“It is true that I love you, and if our parents could think as we do, Connor, how easy it would be for them to make us happy, but—”
“It’s too soon, Una; it’s too soon to spake of that. Happy! don’t we love one another? Isn’t that happiness? Who or what can deprive us of that? We are happy without them; we can be happy in spite of them; oh, my own fair girl! sweet, sweet life of my life, and heart of my heart! Heaven—heaven itself would be no heaven to me, if you weren’t with me!”
“Don’t say that, Connor dear; it’s wrong. Let us not forget what is due to religion, if we expect our love to prosper. You may think this strange from one that has acted contrary to religion in coming to meet you against the will and knowledge of her parents; but beyond that, dear Connor, I hope I never will go. But is it true that you’ve loved me so long?”
“It is,” said he; “the second Sunday in May next was three years, I knelt opposite you at mass.
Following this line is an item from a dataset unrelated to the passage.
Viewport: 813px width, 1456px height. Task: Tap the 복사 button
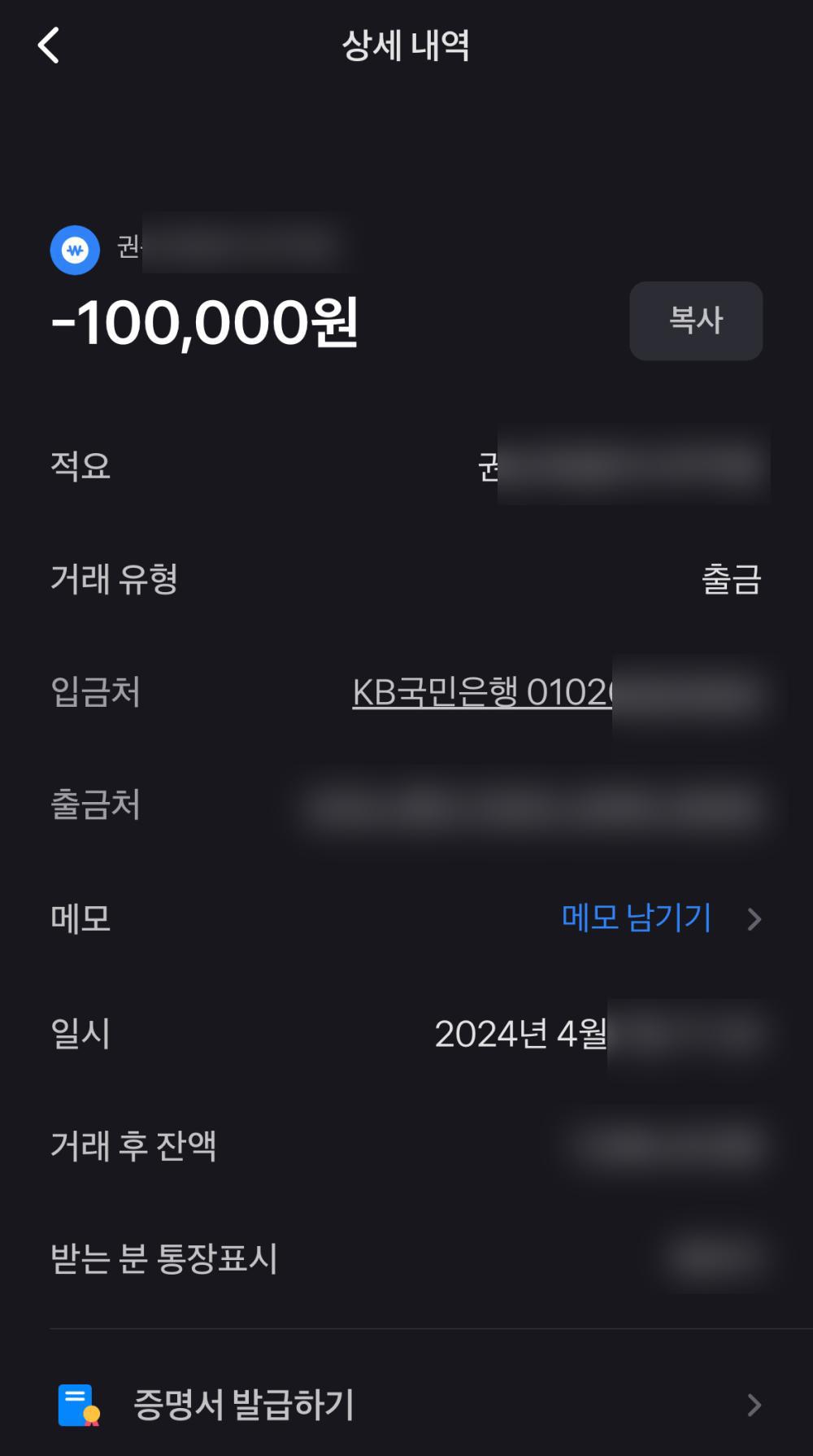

You were on the left hand side of the altar, I was on the right; my eyes were never off you; indeed, you may remember it.”
“I have a good right,” said she, blushing and hiding her face on his shoulder. “I ought to be ashamed to acknowledge it, an’ me so young at the time; little more than sixteen. From that day to this, my story has been just your own. Connor, can you tell me how I found it out but I knew you loved me?”
“Many a thing was to tell you that, Una dear. Sure my eyes were never off you, whenever you wor near me; an’ wherever you were, there was I certain to be too. I never missed any public place if I thought you would be at it, an’ that merely for the sake of seein’ you. An’, now will you tell me why it was that I could ’a sworn you lov’d me?”
“You have answered for us both,” she replied. “As for me, if I only chance to hear your name mentioned my heart would beat; if the talk was about you I could listen to nothing else, and I often felt the color come and go on my cheek.”
“Una, I never thought I could be born to such happiness. Now that I know that you love me, I can hardly think that it was love I felt for you all along; it’s wonderful—it’s wonderful!”
“What is so wonderful?” she inquired.
“Why, the change that I feel since knowin’ that you love me; since I had it from your own lips, it has overcome me—I’m a child—I’m anything, anything you choose to make me; it was never love—it’s only since I found you loved me that my heart’s burnin’ as it is.”
“I’ll make you happyr if I can,” she replied, “and keep you so, I hope.”
“There’s one thing that will make me still happier than I am,” said Connor.
“What is it? If it’s proper and right I’ll do it.”
“Promise me that if I live you’ll never marry any one else than me.”
“You wish then to have the promise all on one side,” she replied with a smile and a blush, each as sweet as ever captivated a human heart.